[Work instruction] Copy exactly, and only, the lines from the line containing "Instruction: Click the" through the last line of the records below, both included, and leave out any pictures.

____ The data

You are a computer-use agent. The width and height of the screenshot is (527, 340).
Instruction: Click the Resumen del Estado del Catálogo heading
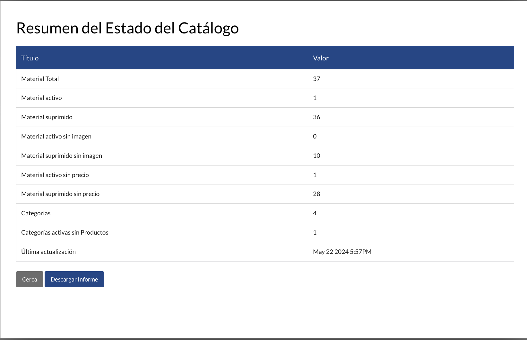(127, 28)
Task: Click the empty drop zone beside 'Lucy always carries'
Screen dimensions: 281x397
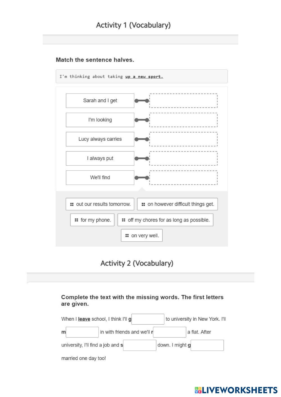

________

[Response area]
Instruction: Click the Resumen del Estado del Catálogo heading
(127, 28)
Task: Click the empty drop zone beside 'Lucy always carries'
Screen dimensions: 281x397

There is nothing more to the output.